Pavillon Noir est un spectacle dont le processus créatif a été particulier, comme l’explique Mathieu Ehrhrard : “un collectif de 7 acteurs-rices, plus un collectif de 7 auteurs-rices (collectif Traverse) et 2 coordinateur-rices. Soit 16 personnes au total pendant 13 semaines pour inventer et créer ensemble, se mettre d’accord !”. Cette difficulté a été au coeur d’une autre particularité de la démarche de création collective : “OS’O, ça veut dire On S’Organise ! Nous sommes un “vrai” collectif, il n’y a pas de leader. Obligé d’ajouter “vrai” car souvent on ne nous croit pas. Mais on fonctionne comme cela depuis 10 ans bientôt.” 
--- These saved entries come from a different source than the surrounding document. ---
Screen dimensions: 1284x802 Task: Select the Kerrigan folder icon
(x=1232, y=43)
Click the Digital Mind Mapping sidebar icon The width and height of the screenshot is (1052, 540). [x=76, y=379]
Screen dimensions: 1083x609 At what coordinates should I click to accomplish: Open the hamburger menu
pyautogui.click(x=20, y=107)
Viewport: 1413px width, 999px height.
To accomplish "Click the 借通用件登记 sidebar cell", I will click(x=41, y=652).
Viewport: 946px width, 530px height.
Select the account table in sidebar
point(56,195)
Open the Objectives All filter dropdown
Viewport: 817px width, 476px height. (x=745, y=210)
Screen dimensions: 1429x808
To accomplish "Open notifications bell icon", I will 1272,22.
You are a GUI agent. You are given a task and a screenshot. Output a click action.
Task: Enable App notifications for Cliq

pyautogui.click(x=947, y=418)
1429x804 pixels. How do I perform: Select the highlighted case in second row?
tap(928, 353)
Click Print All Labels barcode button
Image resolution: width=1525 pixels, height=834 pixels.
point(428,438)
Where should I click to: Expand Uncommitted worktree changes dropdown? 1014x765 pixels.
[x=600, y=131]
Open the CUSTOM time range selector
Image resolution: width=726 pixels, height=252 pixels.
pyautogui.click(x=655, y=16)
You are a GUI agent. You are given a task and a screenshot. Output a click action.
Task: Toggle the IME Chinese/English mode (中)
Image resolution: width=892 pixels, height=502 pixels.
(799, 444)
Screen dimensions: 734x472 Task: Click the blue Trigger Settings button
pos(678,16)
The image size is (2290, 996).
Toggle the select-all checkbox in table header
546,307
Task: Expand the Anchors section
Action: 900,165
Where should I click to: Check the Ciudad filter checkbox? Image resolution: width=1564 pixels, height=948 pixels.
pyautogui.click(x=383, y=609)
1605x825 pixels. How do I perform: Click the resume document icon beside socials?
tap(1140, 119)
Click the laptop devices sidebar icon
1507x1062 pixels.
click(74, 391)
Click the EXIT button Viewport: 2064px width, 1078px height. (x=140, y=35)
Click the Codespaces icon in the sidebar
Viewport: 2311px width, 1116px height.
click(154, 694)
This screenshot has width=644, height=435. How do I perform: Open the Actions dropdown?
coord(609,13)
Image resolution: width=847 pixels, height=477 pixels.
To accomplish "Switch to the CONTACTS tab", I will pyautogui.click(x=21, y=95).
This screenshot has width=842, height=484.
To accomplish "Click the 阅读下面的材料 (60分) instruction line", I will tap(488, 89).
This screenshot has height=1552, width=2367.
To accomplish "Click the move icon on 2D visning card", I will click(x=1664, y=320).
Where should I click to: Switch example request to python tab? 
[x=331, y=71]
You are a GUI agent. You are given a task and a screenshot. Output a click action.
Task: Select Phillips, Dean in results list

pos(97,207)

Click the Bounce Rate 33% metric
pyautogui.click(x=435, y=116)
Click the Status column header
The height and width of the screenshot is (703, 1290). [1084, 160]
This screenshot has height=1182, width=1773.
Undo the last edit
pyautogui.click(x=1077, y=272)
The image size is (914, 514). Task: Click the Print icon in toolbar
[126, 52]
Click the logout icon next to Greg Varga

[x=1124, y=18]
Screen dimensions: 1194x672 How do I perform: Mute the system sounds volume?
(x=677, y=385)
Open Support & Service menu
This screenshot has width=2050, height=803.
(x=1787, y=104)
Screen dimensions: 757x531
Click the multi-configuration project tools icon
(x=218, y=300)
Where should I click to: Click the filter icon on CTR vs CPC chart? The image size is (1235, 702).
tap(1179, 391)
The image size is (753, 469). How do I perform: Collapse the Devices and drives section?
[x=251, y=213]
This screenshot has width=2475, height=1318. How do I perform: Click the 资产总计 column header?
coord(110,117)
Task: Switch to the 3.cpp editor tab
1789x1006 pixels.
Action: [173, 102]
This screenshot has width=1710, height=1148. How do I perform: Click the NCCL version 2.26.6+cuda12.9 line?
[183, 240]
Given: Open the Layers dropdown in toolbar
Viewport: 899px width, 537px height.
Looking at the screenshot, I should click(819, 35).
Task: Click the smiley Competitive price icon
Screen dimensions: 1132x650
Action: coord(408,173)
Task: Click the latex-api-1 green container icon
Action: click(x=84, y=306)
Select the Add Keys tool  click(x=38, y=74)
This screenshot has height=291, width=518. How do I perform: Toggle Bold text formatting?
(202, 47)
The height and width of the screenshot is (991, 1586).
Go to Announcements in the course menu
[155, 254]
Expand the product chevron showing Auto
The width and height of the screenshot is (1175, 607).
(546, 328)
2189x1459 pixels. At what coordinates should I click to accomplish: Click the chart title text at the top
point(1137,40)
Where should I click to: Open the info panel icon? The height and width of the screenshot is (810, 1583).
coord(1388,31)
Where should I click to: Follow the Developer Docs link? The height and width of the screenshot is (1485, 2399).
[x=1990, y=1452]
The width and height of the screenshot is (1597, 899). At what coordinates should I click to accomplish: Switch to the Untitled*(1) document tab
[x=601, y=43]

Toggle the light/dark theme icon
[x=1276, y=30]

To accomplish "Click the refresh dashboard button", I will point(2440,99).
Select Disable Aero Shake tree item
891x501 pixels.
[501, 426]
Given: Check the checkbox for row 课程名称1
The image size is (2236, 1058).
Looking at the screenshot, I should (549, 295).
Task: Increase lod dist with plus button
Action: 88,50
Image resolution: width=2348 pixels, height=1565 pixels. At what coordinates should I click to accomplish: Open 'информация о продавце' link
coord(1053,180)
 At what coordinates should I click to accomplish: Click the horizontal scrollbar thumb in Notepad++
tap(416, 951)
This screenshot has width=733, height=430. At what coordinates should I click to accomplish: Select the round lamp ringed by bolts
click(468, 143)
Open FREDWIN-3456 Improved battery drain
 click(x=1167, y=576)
La vie de ce collectif,  c’ est déjà une drôle d’histoire : “Avec les membres du collectif OS’O, on s’est rencontrés à l’Ecole Nationale de Théâtre à Bordeaux (ESTBA). Danse, cirque, chant, respiration, c’est une super école ! A la fin de notre cursus scolaire en 2010, on a d’abord créé un spectacle,​ l’Assommoir​, puis le collectif s’est construit autour de ce premier projet. Cela fait maintenant 13 ans que l’on se connaît. Jeunes, on se parlait moins franchement, maintenant on grandit avec le collectif, on se parle plus franchement. Il faut se regarder les yeux dans les yeux et accepter des critiques sans se vexer du genre : « là tu joues très mal ». Et c’est émouvant de se voir grandir ensemble. Une des comédiennes vient d’avoir un bébé, c’est notre mascotte. Il y a eu un moment important : la pièce sur la dette, à partir de Shakespeare en 2014. C’était une pièce sur le thème de la culpabilité, de ce que l’on doit aux autres. Faire du bien à l’autre, ça n’est pas attendre quelques chose ? Dans le groupe on a donc travaillé sur la culpabilité ; on était tous les cinq à se demander ce que l’on devait à chacun… ça a été douloureux. Soit le collectif s’arrêtait, soit on en sortait grandi de cette pièce. On s’en est sortis grandis. Il faut se parler, se dire les choses.” 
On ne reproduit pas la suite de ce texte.